→ **Objective 1**:
Do these statements agree with the court decision below? Answer yes or no for each and quote the words of the decision that settle it. (a) NYCEEC started this action on August 14, 2017. (b) Lender 1 and Lender 2 joined the other defendants in moving to dismiss the complaint. (c) Lender 1 and Lender 2 filed a foreclosure action on March 1, 2018.

→ **Text**:
SUPREME COURT OF THE STATE OF NEW YORK NEW YORK COUNTY PART IAS MOTION 33EFM
Jan 23, 2020
2020 N.Y. Slip Op. 30315 (N.Y. Sup. Ct. 2020)

Opinion

INDEX NO. 655339/2017 Third-Party Index No. 595587/2019

01-23-2020

NEW YORK CITY ENERGY EFFICIENCY CORPORATION, Plaintiff, v. RAVINDRANATH SURIA, BFC002 11 WEST 126TH STREET LLC,BUILDFORWARD CAPITAL LLC,11 WEST 126TH HOLDINGS LLC,VAMANA REAL ESTATE EQUITIES I, LP, DAVID FINEHIRSH, URBAN ARTISAN DM1 LLC,AND JOHN AND JANE DOES 1-100, Defendants. RAVINDRANATH SURIA, BFC002 11 WEST 126TH STREET LLC, BUILDFORWARD CAPITAL LLC, 11 WEST 126TH HOLDINGS LLC, VAMANA REAL ESTATE EQUITIES I, LP. Plaintiffs, v. 11 WEST 126TH STREET LENDER 1 LLC, 11 WEST 126TH STREET LENDER 2 LLC Defendants.


NYSCEF DOC. NO. 89 PRESENT: HON. MARGARET A. CHAN Justice MOTION DATE 10/21/2019 MOTION SEQ. NO. (MS) 004

DECISION + ORDER ON MOTION

The following e-filed documents, listed by NYSCEF document number (Motion 004) 77, 78, 79, 80, 81, 83, 84, 85, 86, 87 were read on this motion to/for DISMISS.

In this action regarding an alleged fraudulent conveyance of a mortgage, third-party defendants 11 West 126th Lender 1 LLC ("Lender 1") and 11 West 126th Lender 2 LLC ("Lender 2") move to dismiss the above-captioned third-party plaintiffs' amended verified third-party complaint pursuant to CPLR 3211(a)(7) for failure to state a cause of action, and CPLR 3211(a)(5) based upon an alleged release. The third-party plaintiffs oppose the motion. BACKGROUND

Plaintiff New York City Energy Efficiency Corp. ("NYCEEC") initiated this action on August 14, 2017, alleging that defendants, including Lender 1 and Lender 2, fraudulently conveyed a mortgage on a property located at 11 West 126th Street in the city, county, and state of New York that was partially financed by plaintiff (NYSCEF #1). At the same time, plaintiff filed a Notice of Pendency (NYSCEF #2). All the defendants except for Lender 1 and Lender 2 moved to dismiss the complaint and vacate the Notice of Pendency (NYSCEF #20, 26, and 48). Lender 1 and Lender 2 filed a foreclosure action on March 1, 2018, claiming that the instant action caused a default. On February 11, 2019, this court issued an order denying, in significant part, the third-party plaintiffs' motion to vacate the Notice of Pendency (NYSCEF #52).

Defendants/third-party plaintiffs' motion to dismiss were granted in part and denied in part (NYSCEF #56 - March 15, 2019 Decision and Order).

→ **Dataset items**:
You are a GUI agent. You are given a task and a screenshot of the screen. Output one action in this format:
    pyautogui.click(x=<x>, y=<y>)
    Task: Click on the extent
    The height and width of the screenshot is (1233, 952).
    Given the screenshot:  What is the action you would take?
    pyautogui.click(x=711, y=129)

→ **Objective 2**:
Repeat the dataset entries above verbatim, line for line.

→ **Correct output 1**:
(a) Yes: "Plaintiff New York City Energy Efficiency Corp. ("NYCEEC") initiated this action on August 14, 2017"
(b) No: "All the defendants except for Lender 1 and Lender 2 moved to dismiss the complaint"
(c) Yes: "Lender 1 and Lender 2 filed a foreclosure action on March 1, 2018"

→ **Correct output 2**:
You are a GUI agent. You are given a task and a screenshot of the screen. Output one action in this format:
    pyautogui.click(x=<x>, y=<y>)
    Task: Click on the extent
    The height and width of the screenshot is (1233, 952).
    Given the screenshot:  What is the action you would take?
    pyautogui.click(x=711, y=129)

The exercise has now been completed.